There was a time, not too long ago when Mozilla Firefox was the browser to be. Developers and users loved the speed, and the finish. Innovations were rife with new and efficient plug-ins. That though, seems a world away in the past year as Google Chrome has increasingly pulled away at the top.
The new Firefox 12 release has it’s merits, but since they moved to the rapid 6 weeks cycle, there’s a feeling, they’ve just tried to upgrade rather than innovate. Here’s what is new:
- New auto-updater for Windows users, which no longer requires administrative privileges to install updates – you’ll be prompted once by the UAC the first time you install Firefox, and the browser will update silently after that. Un-check “Use a background service to install updates” in Firefox’s update preferences if you fancy reverting to the old behavior. This also aims to retire Firefox 3.6 for good.While the silent auto-updates are probably better than the annoying ‘restart your browser to see upgrades’ it’s yet to be universal and the jury is still out
- Various updates to dev console like addition of line numbers to the Page Source window. Messages in the Web Console appear without a page reload. Certainly makes checking third party tags like Razorfish or Mindshare a lot easier!
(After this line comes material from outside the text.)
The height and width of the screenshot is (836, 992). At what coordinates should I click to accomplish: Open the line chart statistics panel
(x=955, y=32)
- Support for the text-align-last CSS property has been added. Not a world beating leap, but a nice little freedom for designers.
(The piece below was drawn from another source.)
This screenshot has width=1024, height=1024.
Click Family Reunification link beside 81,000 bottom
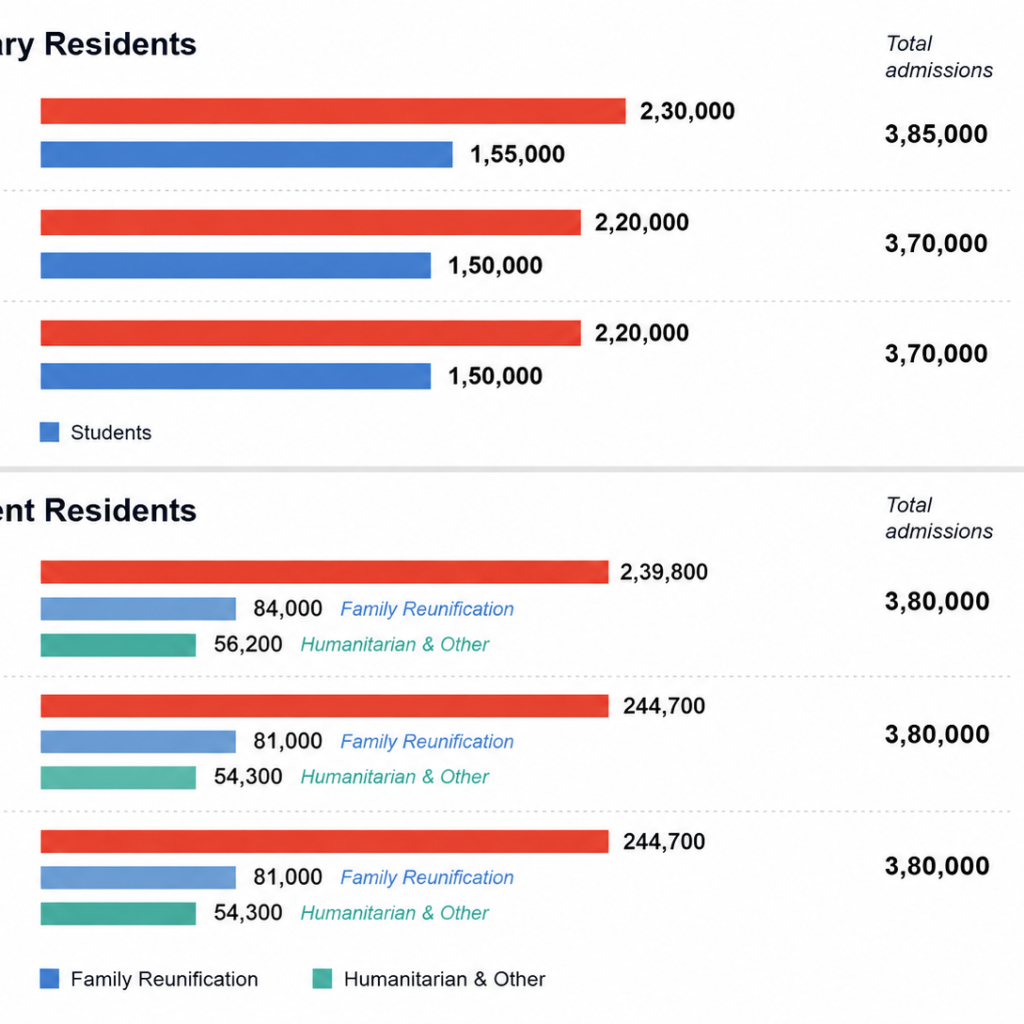pyautogui.click(x=427, y=877)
- Allows line breaks in the “Title” attribute
Couple of gripes still remain. Besides the fact that some of these were obviously targeted to get on a more even ground with Chrome, some it’s best UX features are still amiss:
- Automatic form filling and Click-to-activate plugin control are probably two of the most user friendly features which has found love for Chrome, conspicuously missing here
- With each new version of FF, there were some Add-ons breaking, until now with a notification. Now with silent background upgrades, where does that stand? Especially for the non-techie users?
- FF 7 was a good jump in terms of browser speed, but the Memshrink hasn’t quite kicked on from there. For the time lag between tabs, my favorite “Farmville” test – switching between tabs with 9/10 of them open while Farmville being on one or two of them, still has FF 12 choking on it.
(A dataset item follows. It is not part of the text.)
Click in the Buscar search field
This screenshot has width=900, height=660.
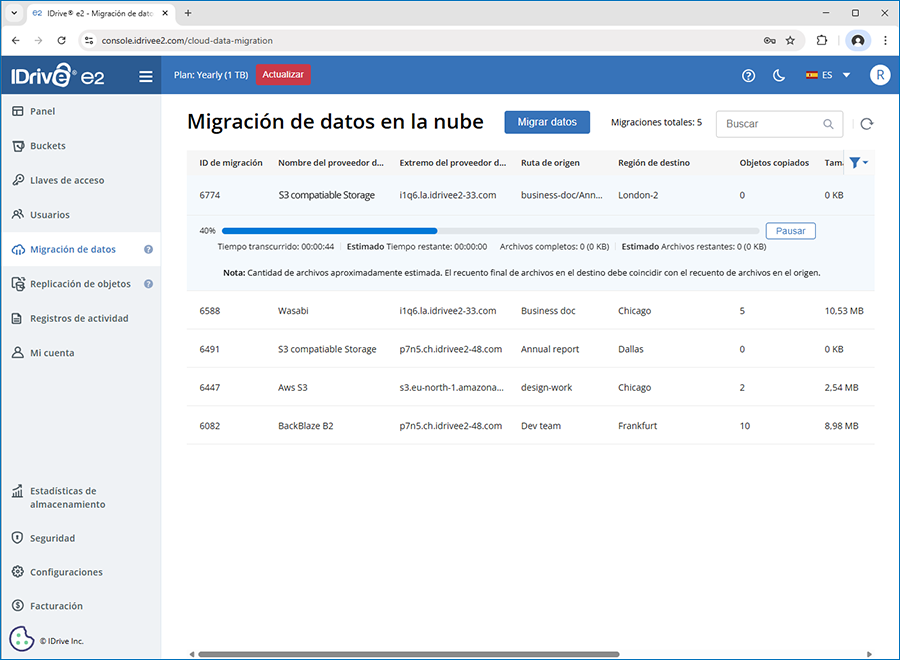click(770, 124)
- Crashes when you try to start with a locked profile. To be fair, though, their release notes have quickly detected this as a known issue.
- Java security risks are still not addressed – before running Java applets a little warning would be nice! (you can’t help comparing with Chrome, here!)
While it’s never a bad thing to improve, the competition has overtaken Firefox, and on current evidence it hasn’t yet brought out the mongrel to re-capture the throne out of Mozilla. Too soon to judge, if they’ve been unnerved – but Chrome is setting the benchmark, and Firefox updates are testimony to that.